Whose Wish List Counts?

One of the chief defenders of the plastics/chemicals industry is the Washington DC law firm of Keller and Heckman. Founding partner Jerome Heckman has represented plastics  for decades going back to  the industry’s first public relations crisis in 1959 when dozens of infants and toddlers accidentally suffocated on the filmy plastic dry cleaner bags that were just being introduced to the market. Communities across the country threatened to ban the bags; Heckman, representing the Society for the Plastics Industry, helped repulse the wave of proposed bans.

One of the firm’s areas of expertise is negotiating the Food and Drug Administration’s labyrinth of regulations on “indirect food additives”  –the substances that can leach into food from packaging or equipment used in processing food. A 2002 memo — taken from the  firm’s website and excerpted below – discusses how the firm helped industry win approval for chemicals used to coat food and beverage cans, including the controversial chemical bisphenol A. According to the memo, in the late 1950s, industry submitted a “wish list” of chemicals for approval. FDA regulators deleted the ones they had concerns about and approved the remainder based on what the memo refers as the FDA’s “unwritten assumptions” about exposure.
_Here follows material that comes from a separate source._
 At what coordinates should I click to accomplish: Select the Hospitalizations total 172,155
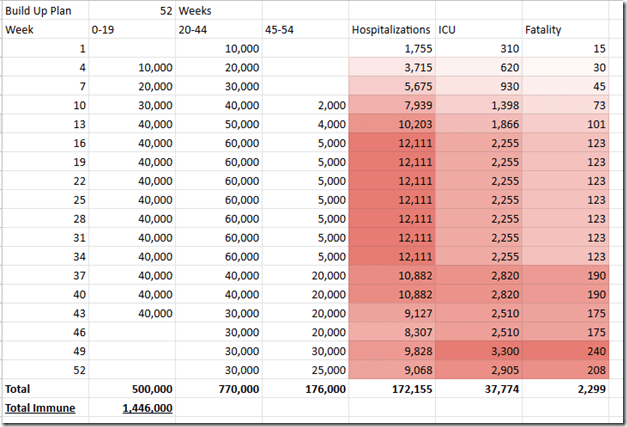click(405, 388)
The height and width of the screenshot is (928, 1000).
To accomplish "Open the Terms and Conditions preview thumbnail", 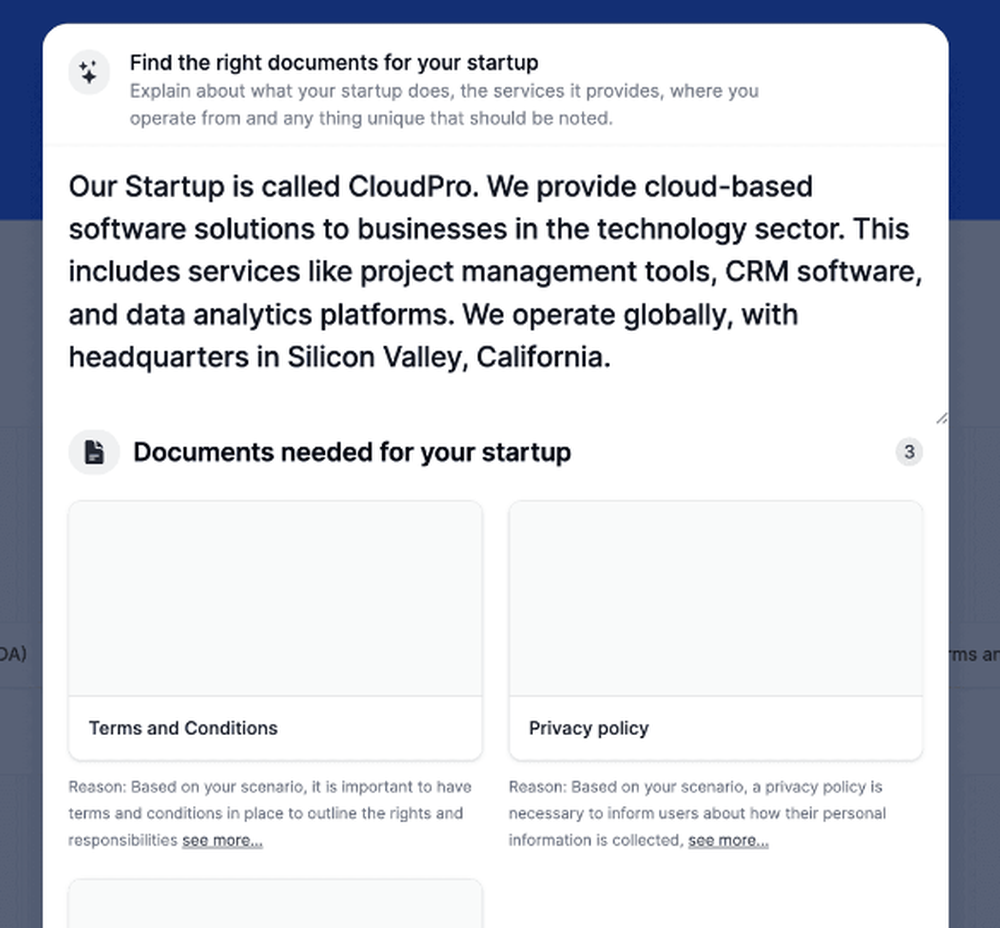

What were the assumptions at the time? One was the age-old notion that the dose makes the poison. FDA regulators assumed that the risks of a chemical depended on the amount someone was exposed to. Provided only minute amounts migrated into food, the substance was presumed to be safe. But research in the past twenty years has found that some chemicals don’t act like classic toxins, but more like hormones, and that even very small doses of exposure can trigger health effects. BPA is, in fact, a synthetic estrogen and animal and research suggests it can disrupt the effect of that hormone in the body. Animal and some human studies have associated BPA exposure with health problems, including cancer, heart disease, diabetes, early puberty, even learning disabilities. The research is not conclusive, still many experts and health advocates think it has thrown up enough warning signs that the chemical ought to be banned from food-contact uses.

To date, the FDA has rejected those calls. Most recently, in late March, it denied a petition by the Natural Resources Defense Council, saying that there wasn’t enough evidence to warrant a ban. “While evidence from some studies have raised questions as to whether BPA may be associated with a variety of health effects, there remain serious questions about these studies, particularly as they relate to humans,” the FDA wrote.

It’s true: the evidence is uncertain, particularly in relation to humans. Still, reading the memo, it’s striking to see how casually the FDA approved BPA some 50 years ago.  As one expert on the issue told me, “It seems odd that FDA held NRDC to such a high standard for its petition to reverse an original safety decision that demanded far less.” It sure seems the bar is a whole lot higher for health advocates’ wish list that it was for industry’s.

Here’s an excerpt from the memo:

Shortly after the Food Additives Amendment of 1958 was added to the Federal Food, Drug, and Cosmetic Act (“the Act”), FDA surveyed industry to compile a list of substances that were being used to manufacture can coatings.

FDA was comfortable seeking industry input because the agency generally believed that these coatings were applied as a very thin layer over a metal substrate, such that there was only a small reservoir, if any, of the substance available to migrate to food. Additionally, at the time, can coatings were invariably baked on the metal substrate to form an enamel from which essentially nothing was expected to migrate to food.

These “unwritten” assumptions provided FDA with the necessary measures of safety it needed to allow industry to submit a list of substances that it desired to use in coatings. Furthermore, at the time the can coatings regulation was promulgated, FDA imposed a 50 parts per million (ppm) limit on the overall migration of non-volatiles from the coating to food (i.e., the “global” migration limit that is still in place today).

In response to FDA’s survey, members of the Can Manufacturers Institute provided the agency with an omnibus petition containing a list of common materials used in can coatings. Rather than subject these substances to the usual substance-by-substance food additive petition review process, industry’s “wish list” was simply reviewed by FDA’s toxicologists, who deleted from the list any substance that posed a potential safety concern.

The revised list was then reviewed and agreed to by industry, and subsequently published as a regulation.